Understanding Acid Reflux Nutrition Basics
First, you’ll want to keep in mind the general foods that are known to irritate acid reflux. These foods include:
- Fatty foods like french fries, fatty meats and processed foods
- Chocolate
- Coffee
- Citrus fruits and juices
- Tomatoes and tomato juices
- Spicy foods
- Garlic and onions
Try to avoid foods like the ones above. Some foods have been known to help with acid reflux. Keep in mind that nothing is proven because acid reflux tends to depend on the individual. Some helpful foods that won’t cause symptoms include:
- Oatmeal
- Ginger (in moderation)
- Aloe vera
- Green salad
- Banana
- Melon
- Fennel
- Chicken and turkey (grilled, baked or sautéed)
- Fish and seafood (grilled, baked or sautéed)

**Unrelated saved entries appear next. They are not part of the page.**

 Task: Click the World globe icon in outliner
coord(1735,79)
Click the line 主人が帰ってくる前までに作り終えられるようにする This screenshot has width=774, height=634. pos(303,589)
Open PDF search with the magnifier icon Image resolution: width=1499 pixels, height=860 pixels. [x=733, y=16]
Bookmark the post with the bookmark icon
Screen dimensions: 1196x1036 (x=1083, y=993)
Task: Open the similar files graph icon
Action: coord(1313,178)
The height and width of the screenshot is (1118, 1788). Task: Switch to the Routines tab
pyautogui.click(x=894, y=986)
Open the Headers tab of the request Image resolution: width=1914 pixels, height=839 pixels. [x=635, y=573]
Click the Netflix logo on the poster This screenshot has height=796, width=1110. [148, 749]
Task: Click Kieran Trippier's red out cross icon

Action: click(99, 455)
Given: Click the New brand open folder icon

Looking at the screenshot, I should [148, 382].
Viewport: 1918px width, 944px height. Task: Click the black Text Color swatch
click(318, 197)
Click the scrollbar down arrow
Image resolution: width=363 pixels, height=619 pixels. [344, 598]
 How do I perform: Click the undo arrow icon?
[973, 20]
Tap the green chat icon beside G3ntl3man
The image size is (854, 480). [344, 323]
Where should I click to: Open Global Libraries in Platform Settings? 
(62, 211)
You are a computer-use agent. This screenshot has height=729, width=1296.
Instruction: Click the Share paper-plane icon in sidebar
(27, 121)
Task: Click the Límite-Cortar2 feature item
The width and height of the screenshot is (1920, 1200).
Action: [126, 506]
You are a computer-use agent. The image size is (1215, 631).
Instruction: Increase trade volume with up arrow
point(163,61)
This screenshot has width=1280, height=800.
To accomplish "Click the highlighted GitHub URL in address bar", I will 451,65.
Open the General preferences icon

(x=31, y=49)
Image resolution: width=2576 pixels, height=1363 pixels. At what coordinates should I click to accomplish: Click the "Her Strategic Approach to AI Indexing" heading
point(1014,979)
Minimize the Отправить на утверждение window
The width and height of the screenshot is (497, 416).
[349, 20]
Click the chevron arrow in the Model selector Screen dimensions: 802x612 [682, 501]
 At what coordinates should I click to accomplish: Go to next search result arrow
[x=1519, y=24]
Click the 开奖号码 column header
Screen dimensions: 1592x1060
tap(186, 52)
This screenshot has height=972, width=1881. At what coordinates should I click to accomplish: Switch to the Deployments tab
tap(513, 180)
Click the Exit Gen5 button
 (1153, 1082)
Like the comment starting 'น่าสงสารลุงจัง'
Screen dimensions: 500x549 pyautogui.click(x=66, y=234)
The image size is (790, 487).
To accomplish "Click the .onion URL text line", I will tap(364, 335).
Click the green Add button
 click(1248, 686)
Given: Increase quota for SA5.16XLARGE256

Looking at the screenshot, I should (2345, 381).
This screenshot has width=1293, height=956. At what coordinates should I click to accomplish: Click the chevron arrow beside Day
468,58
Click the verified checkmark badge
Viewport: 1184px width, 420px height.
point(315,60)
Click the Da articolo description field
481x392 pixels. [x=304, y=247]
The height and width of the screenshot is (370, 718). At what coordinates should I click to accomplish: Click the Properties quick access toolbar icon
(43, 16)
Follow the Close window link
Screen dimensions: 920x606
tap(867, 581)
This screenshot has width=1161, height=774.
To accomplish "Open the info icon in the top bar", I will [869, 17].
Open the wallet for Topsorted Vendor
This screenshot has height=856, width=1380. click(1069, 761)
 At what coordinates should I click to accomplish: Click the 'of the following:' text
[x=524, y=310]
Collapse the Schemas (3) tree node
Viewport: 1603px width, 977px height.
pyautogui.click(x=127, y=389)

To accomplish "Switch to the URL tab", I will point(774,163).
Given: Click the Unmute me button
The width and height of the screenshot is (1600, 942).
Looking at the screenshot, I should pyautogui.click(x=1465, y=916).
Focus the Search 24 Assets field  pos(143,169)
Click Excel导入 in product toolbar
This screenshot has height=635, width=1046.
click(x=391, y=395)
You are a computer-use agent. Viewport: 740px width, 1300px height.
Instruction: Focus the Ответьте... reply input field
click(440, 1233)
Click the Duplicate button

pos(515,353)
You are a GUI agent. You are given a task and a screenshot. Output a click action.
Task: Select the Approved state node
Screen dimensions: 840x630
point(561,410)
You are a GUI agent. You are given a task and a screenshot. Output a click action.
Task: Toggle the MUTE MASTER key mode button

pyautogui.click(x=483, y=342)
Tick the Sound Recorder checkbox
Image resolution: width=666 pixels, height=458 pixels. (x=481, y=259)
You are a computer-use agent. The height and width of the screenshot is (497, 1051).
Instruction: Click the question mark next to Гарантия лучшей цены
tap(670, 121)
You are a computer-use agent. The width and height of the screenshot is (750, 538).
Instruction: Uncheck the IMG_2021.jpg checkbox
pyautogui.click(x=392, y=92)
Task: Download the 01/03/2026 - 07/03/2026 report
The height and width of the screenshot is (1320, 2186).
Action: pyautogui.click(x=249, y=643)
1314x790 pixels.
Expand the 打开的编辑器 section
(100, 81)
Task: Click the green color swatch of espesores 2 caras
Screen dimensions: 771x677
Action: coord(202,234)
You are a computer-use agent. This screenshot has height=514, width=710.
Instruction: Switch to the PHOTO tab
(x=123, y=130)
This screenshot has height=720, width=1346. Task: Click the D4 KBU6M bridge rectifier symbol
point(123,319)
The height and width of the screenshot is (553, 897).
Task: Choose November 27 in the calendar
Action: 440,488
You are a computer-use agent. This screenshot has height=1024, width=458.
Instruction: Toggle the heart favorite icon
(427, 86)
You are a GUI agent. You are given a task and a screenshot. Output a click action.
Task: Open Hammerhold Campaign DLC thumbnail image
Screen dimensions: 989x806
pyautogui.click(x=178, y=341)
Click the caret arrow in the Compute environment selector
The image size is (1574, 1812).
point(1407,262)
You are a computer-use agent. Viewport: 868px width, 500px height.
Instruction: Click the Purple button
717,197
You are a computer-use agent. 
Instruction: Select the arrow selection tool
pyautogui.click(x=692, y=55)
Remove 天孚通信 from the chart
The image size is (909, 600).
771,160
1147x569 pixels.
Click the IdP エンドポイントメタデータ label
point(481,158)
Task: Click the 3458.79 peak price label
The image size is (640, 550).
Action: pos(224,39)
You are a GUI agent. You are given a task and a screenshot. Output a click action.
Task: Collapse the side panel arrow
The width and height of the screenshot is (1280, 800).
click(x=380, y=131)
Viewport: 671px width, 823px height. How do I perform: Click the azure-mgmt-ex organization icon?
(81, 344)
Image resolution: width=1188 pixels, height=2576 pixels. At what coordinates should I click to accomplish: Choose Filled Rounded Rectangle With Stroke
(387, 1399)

- Roots and greens (broccoli, asparagus, cauliflower and green beans)
- Celery
- Parsley
- Couscous and rice
Keeping a food journal is a good way to determine your acid reflux diet. If you log the foods you eat daily, and your body’s reaction to them, you will have a clear idea of what you can and can’t eat. Determine what works for you and your individual acid reflux diet.